One somewhat bright spot is housing, especially in the multifamily category. Atlanta housing permits will increase by 12.5 percent in 2011 due to a 102 percent boost in multifamily housing permits. Permit activity will again increase by 10.4 percent in 2012 and by 15 percent in 2013 to be about 10,500 units. But that is still only one-quarter of the level seen in 2007.
Highlights from the Economic Forecasting Center Report for Georgia and Atlanta
• Georgia will lose 20,800 jobs in calendar year 2011, resulting in a mild 0.4% job loss rate. Employment levels will be better in 2012 when the state’s economy adds 26,800 jobs, of which 6,300 are premium jobs (resulting in a 0.2 percent annual growth rate). In 2013, the recovery will be moderate, with the economy adding 56,300 jobs (a 1.2 percent annual growth rate). In 2013 Georgia will add 12,200 premium jobs.
• Georgia’s unemployment rate will remain at 10.1 percent in 2011, almost a full percentage point above the U.S. rate. In 2012, unemployment will decline mildly to 9.8% and then to 9.3% in 2013, but swill still be above the U.S. unemployment rate for that year.
• Atlanta employment will mirror statewide conditions with a decline of 0.8 percent, or 17,400 job losses, for calendar year 2011. In 2012 Atlanta’s economy will gain 17,400 jobs (with 3,900 premium jobs). In 2013, Atlanta’s employment will increase again by 40,200 jobs, making for a significant 1.4 percent annual job growth rate (with 8,500 premium jobs).
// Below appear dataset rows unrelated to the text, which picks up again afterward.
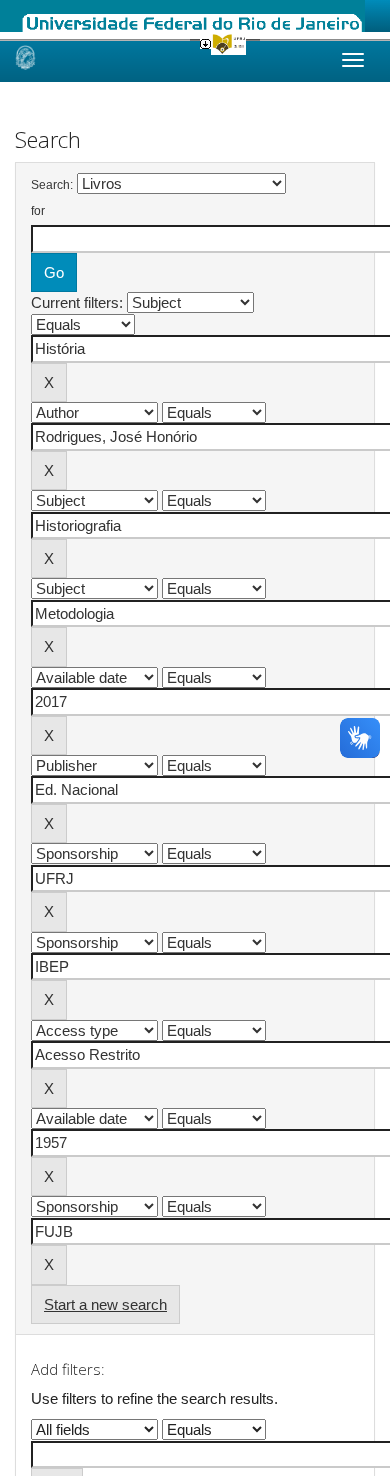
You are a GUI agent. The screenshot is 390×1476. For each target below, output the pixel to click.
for (38, 211)
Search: (52, 185)
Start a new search (105, 1304)
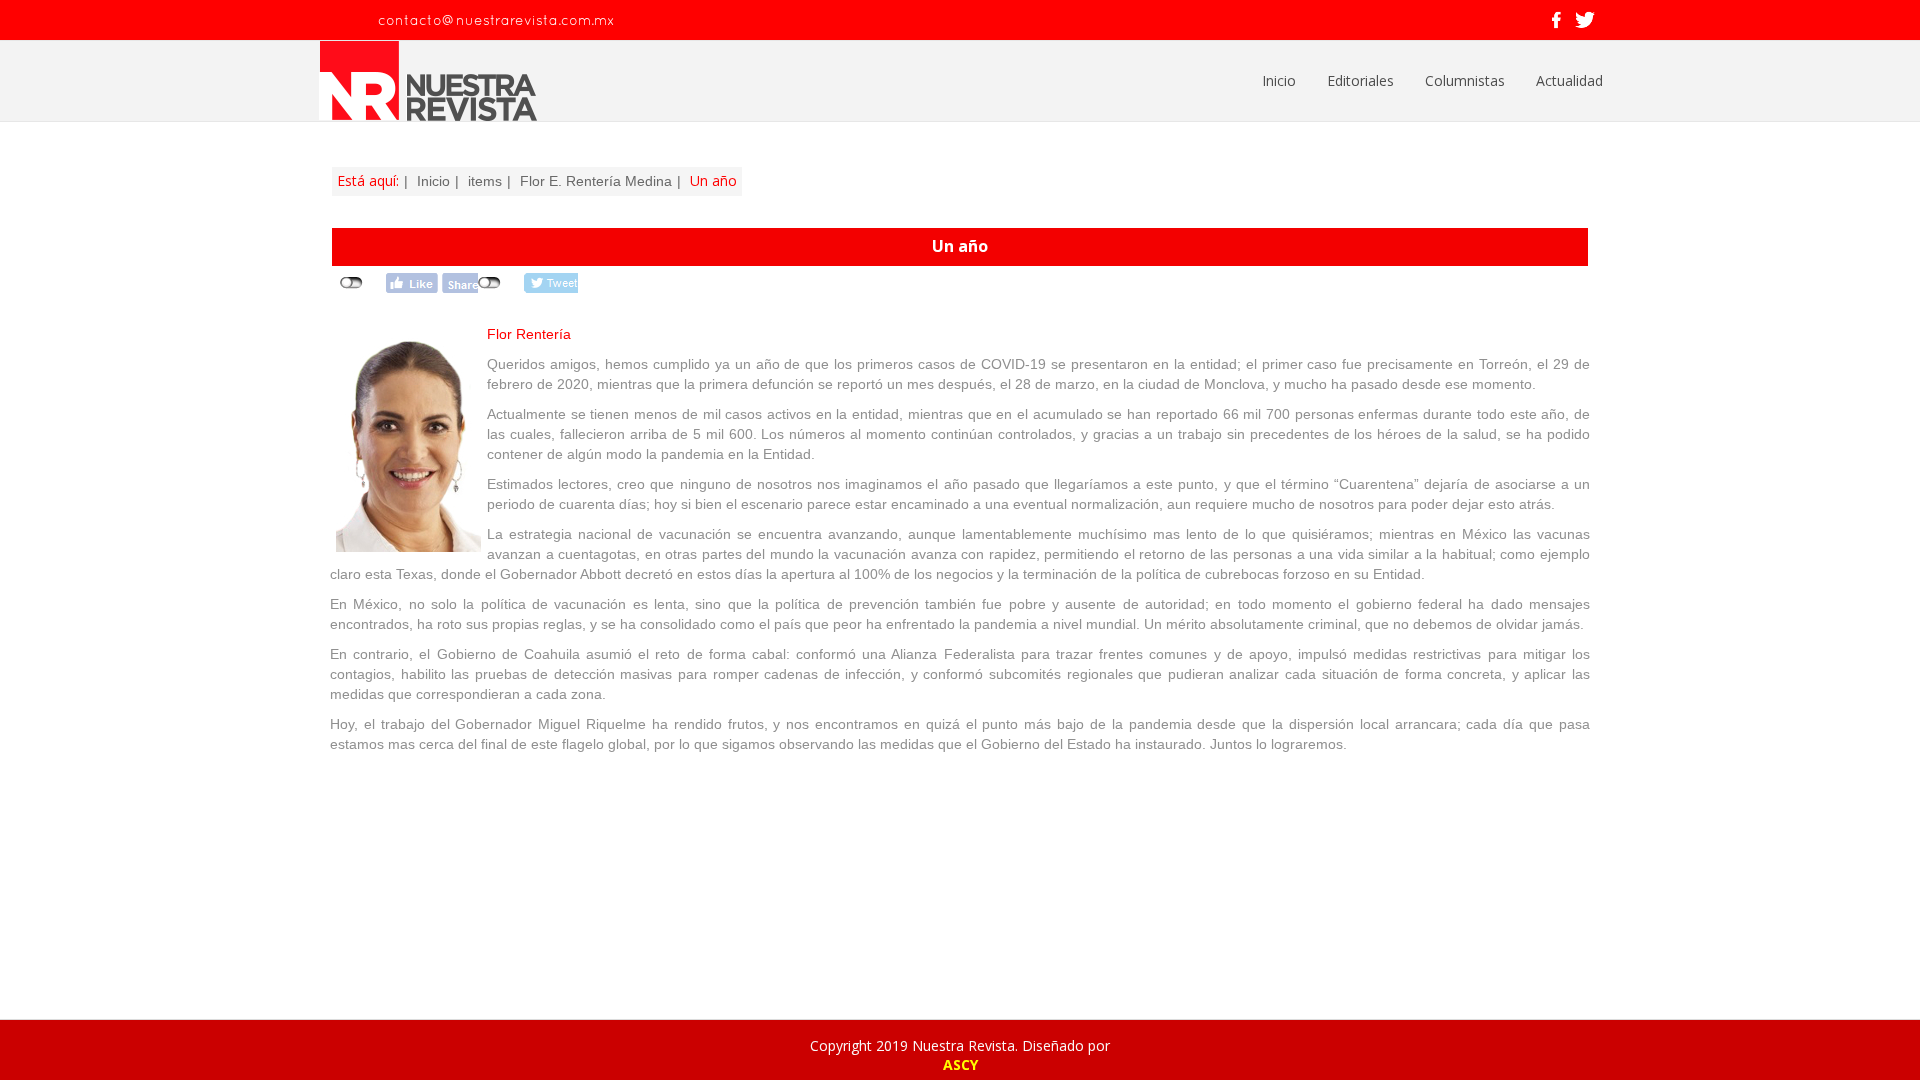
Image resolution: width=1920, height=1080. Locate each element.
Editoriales (1360, 80)
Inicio (1279, 80)
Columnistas (1465, 80)
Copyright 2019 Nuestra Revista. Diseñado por (960, 1045)
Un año (960, 246)
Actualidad (1569, 80)
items (485, 181)
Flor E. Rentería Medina (596, 181)
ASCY (960, 1064)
• Atlanta housing permits will increase by 12.5 percent in 2011 to 8,248 units due to a boost in multifamily housing permits (102 percent). Single family permits will decline by a mild 3.9 percent this year. Permit activity will increase by 10.4 percent in 2012, with single family and multifamily housing activity posting increases of 5.9 percent and 22.1 percent, respectively. Permit activity will grow again in 2013, posting an overall increase of 15 percent.